◆ **PROBLEM DESCRIPTION**
Each line below is to be set down again exactly.

(Dataset excerpts)
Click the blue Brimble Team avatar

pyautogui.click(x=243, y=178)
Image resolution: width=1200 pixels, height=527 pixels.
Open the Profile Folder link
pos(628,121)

◆ **RESULT OF THE EXERCISE**
Click the blue Brimble Team avatar

pyautogui.click(x=243, y=178)
Image resolution: width=1200 pixels, height=527 pixels.
Open the Profile Folder link
pos(628,121)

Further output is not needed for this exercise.